Seriously, Foggy01! I never thought I'd say this, but I think that I prefer the dizziness, being tachy, and even the pre-syncope "fade out" to the breathing thing. I guess just because it's so scary. I mean, feeling like you're going to pass out is one thing...being afraid to sleep is awful! I would love to figure out what causes this for all of us, and how to make it better. Wishing you a good and restful night!!!

[Foggy01]

Thanks. I sometimes get a few hours where ill feel like im going to pass out the whole time. Not sure which of these is worse. Very hard to choose. God what a life.

[RichGotsPots]

I've lived with this pots breathing torture for over year now, so far nothing helps..

[little_blue_jay]

Oh wow sorry to bring up an old thread but all the replies on here describe exactly what I have been feeling like today! I've had episodes of this before, about a couple of days at a time. I hate this feeling when I'm afraid to fall asleep, I am scared I'm going to stop breathing & die.
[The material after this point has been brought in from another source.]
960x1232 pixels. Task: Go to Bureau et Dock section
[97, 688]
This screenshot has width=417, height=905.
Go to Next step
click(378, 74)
Most of the time I have a shortness of breath and am gasping for air or hyperventilating. This is the opposite, I feel like I'm underbreathing! I'm so scared!

I fear sleep sometimes, I don't wanna fear sleep! Sleep is my friend!

Has anyone found something that helps with this!

[kellygirl]

I get the same thing. I have been using deep breathing techniques. It is very unsettling. Sometimes I call someone and talk to them on the phone because as long as I am talking I know I am moving air in and out of my lungs and it decreases my anxiety to talk to someone.

[sb4]

So has anyone found anything that helps?